Jason Hogan (born May 1, 1986) is a Canadian professional football coach who is the running backs coach for the Winnipeg Blue Bombers of the Canadian Football League (CFL).

==University career==
Hogan played CIS football for the Laval Rouge et Or where he played at quarterback. He won a Vanier Cup championship with the team in 2006.

==Coaching career==
===Collège André-Grasset Phénix===
Hogan began his coaching career in CEGEP with the Collège André-Grasset Phénix football program as the team's quarterbacks coach. He then served as the team's offensive coordinator from 2011 to 2014. In his six years with the Phénix, he was part of three championship teams.

===Montreal Alouettes===
As a front-office employee and account executive, Hogan sold gameday tickets to fans. Later, he joined the Montreal Alouettes coaching staff as the offensive quality control coach on December 23, 2015. After spending the 2016 season in that role, he was promoted to receivers coach for 2017.

===Montreal Carabins===
On July 23, 2018, it was announced that Hogan had joined the coaching staff of the Montreal Carabins as the team's quarterbacks coach. We was later named the running backs coach and receivers coach. After a couple of seasons with the program, he was named assistant offensive coordinator. He resigned in March 2022 for an opportunity in the Canadian Football League.

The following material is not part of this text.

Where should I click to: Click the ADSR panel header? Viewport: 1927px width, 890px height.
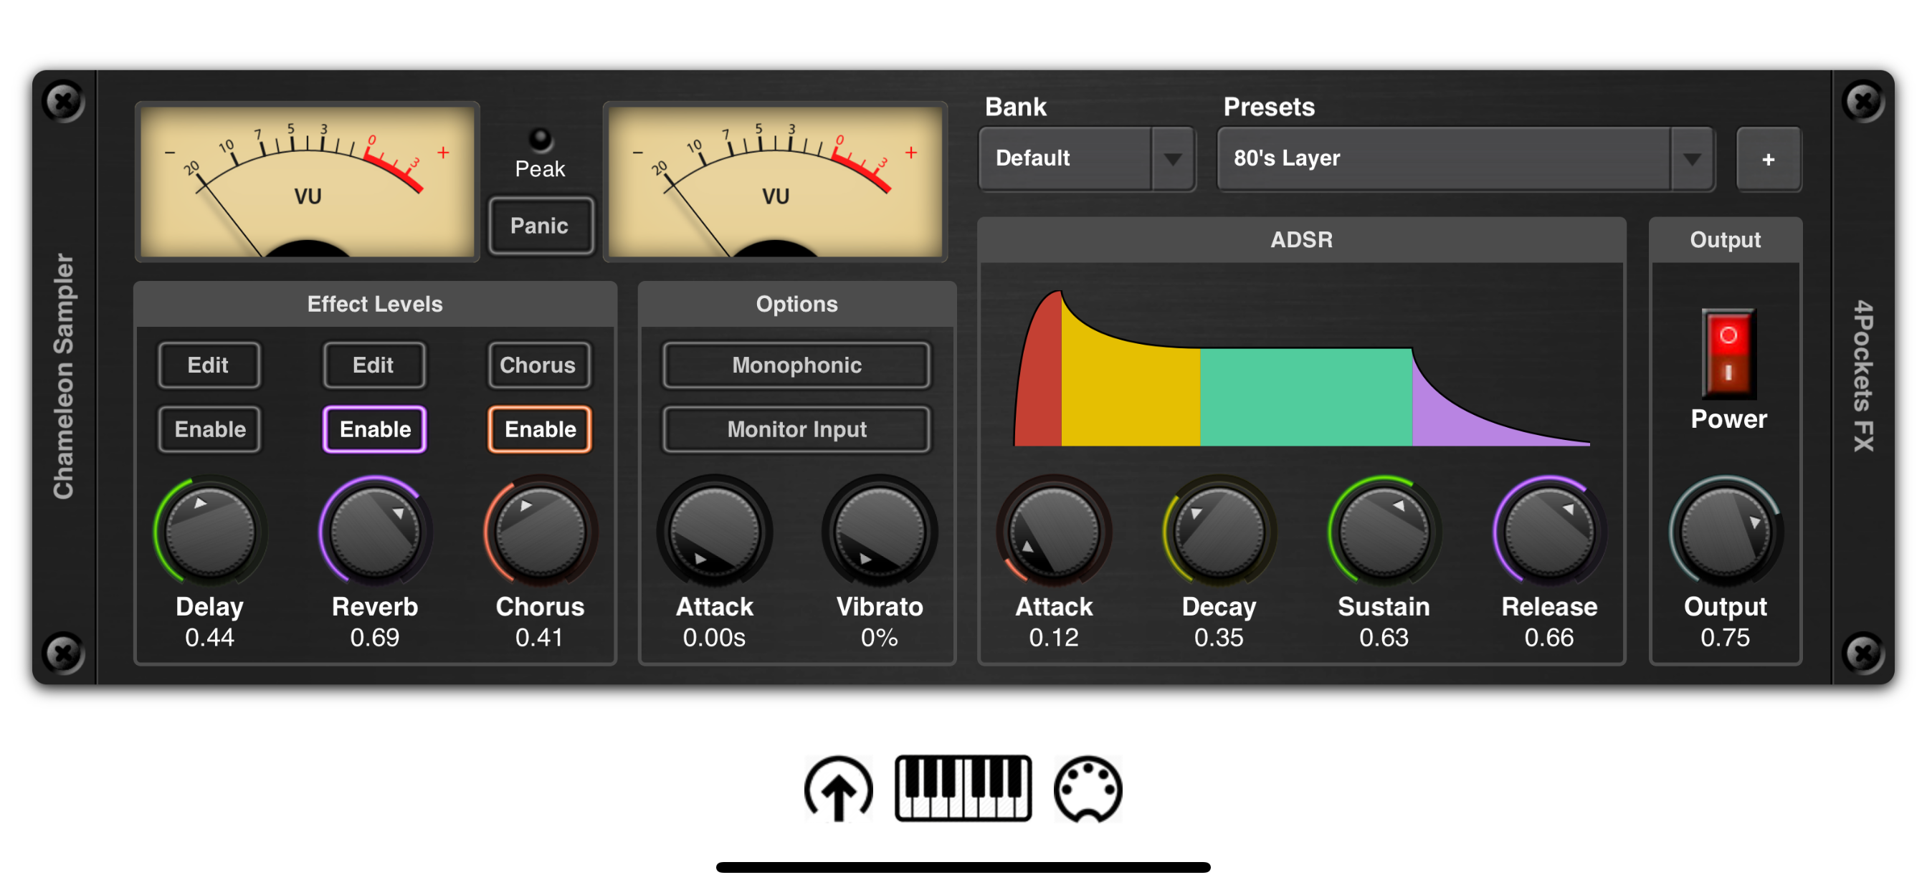pyautogui.click(x=1301, y=240)
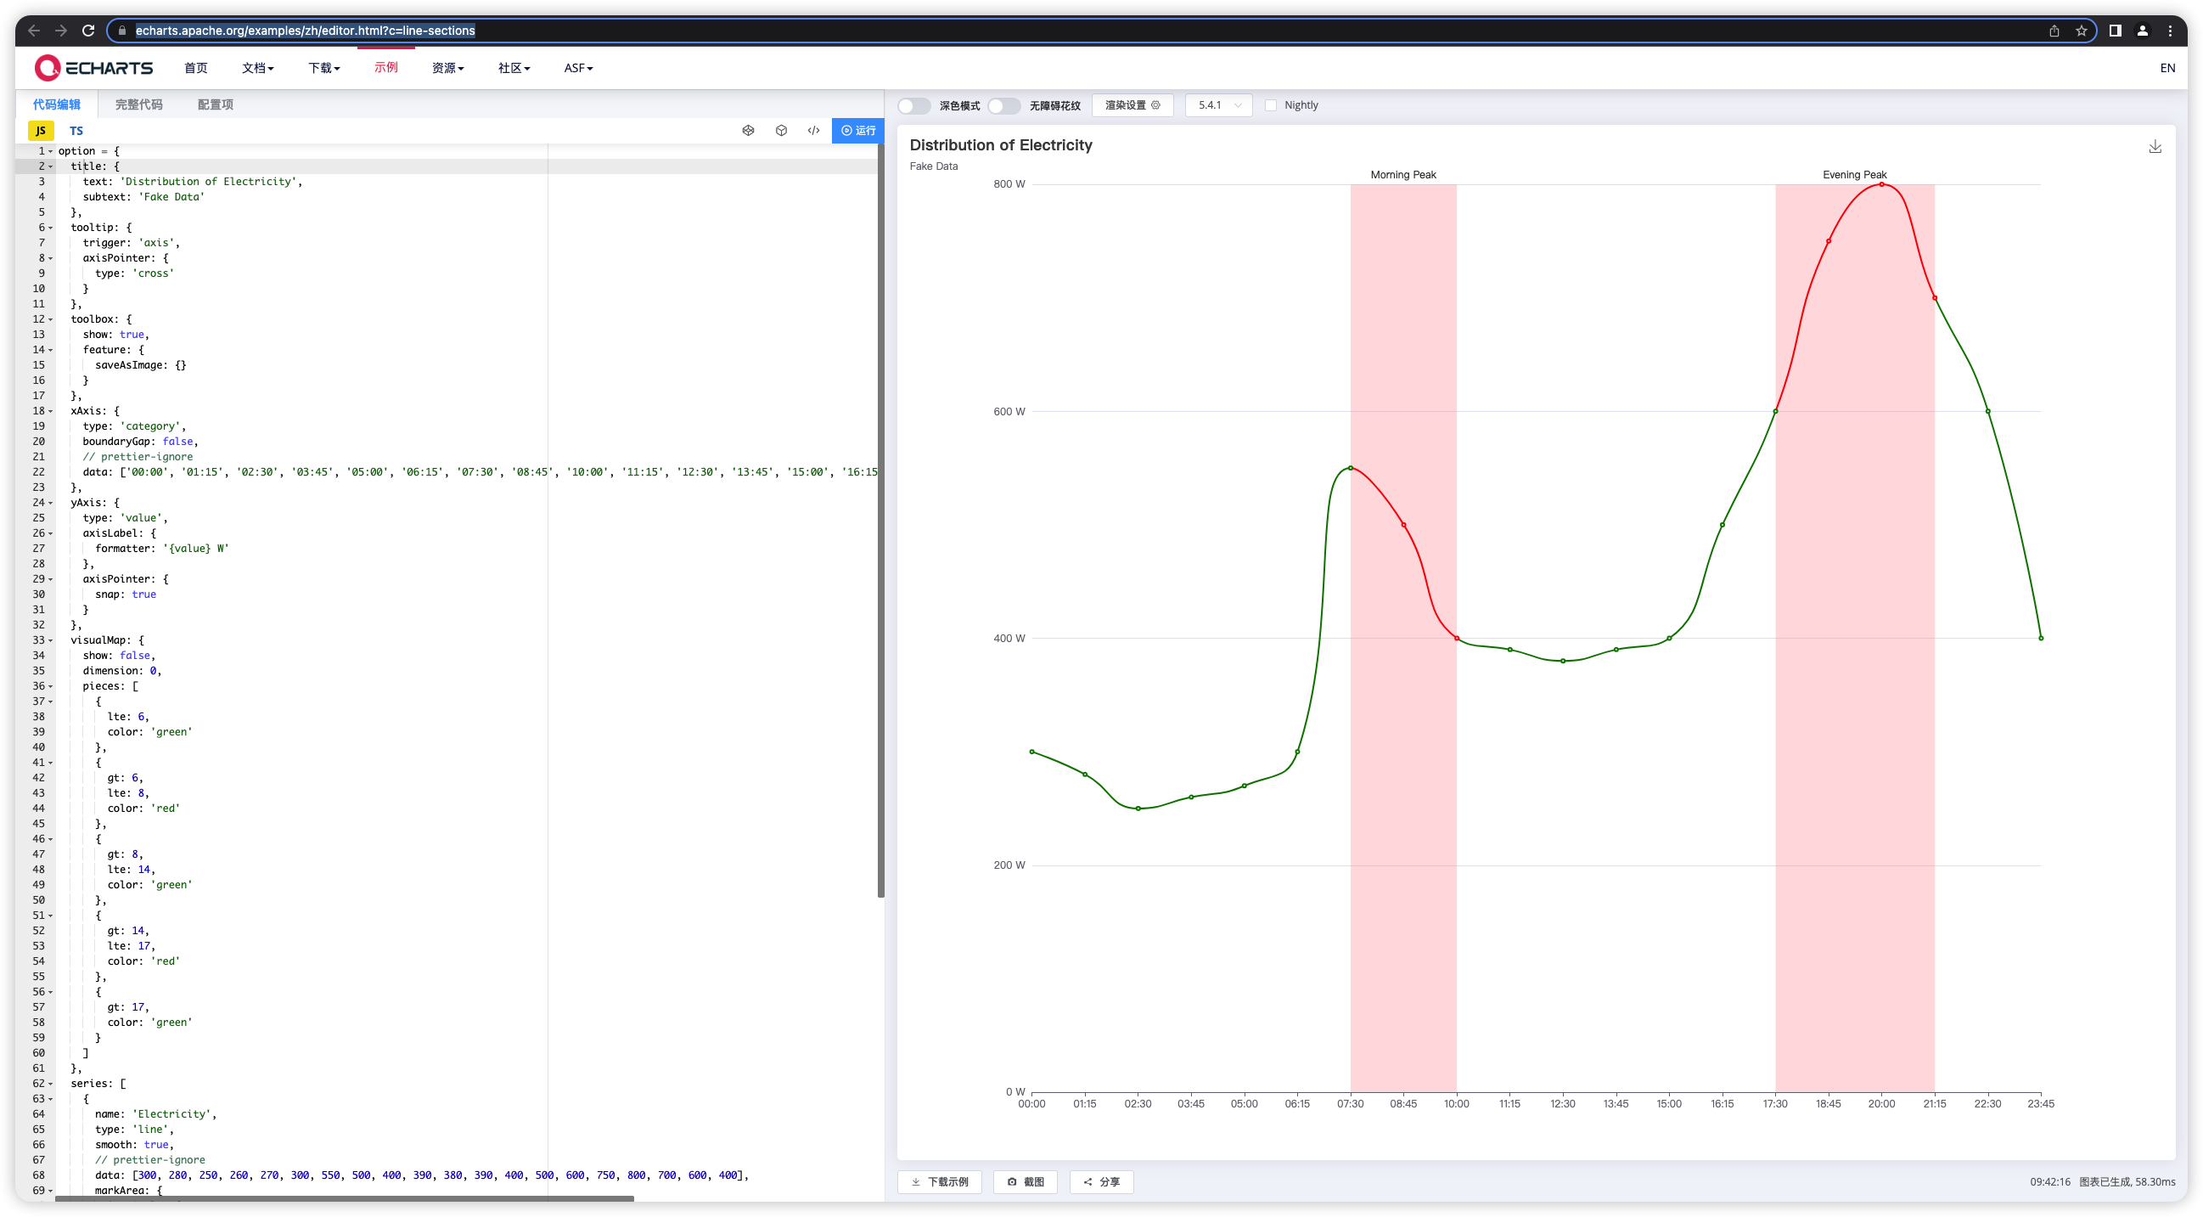Click the 下载示例 download example button
The width and height of the screenshot is (2203, 1217).
coord(939,1181)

===Winnipeg Blue Bombers===
On March 25, 2022, it was announced that Hogan had joined the Winnipeg Blue Bombers as the team's running backs coach. He served in that capacity for three seasons where the team's starter, Brady Oliveira, was named to the All-CFL team in 2023 and 2024 and also won the CFL's Most Outstanding Canadian Award in both of those years while being named the CFL's Most Outstanding Player in 2024. He was promoted to offensive coordinator on February 4, 2025. After one season in that capacity, he returned as the team's running backs coach for 2026.

==Personal life==
Hogan and his wife, Ivana, have a son and a daughter.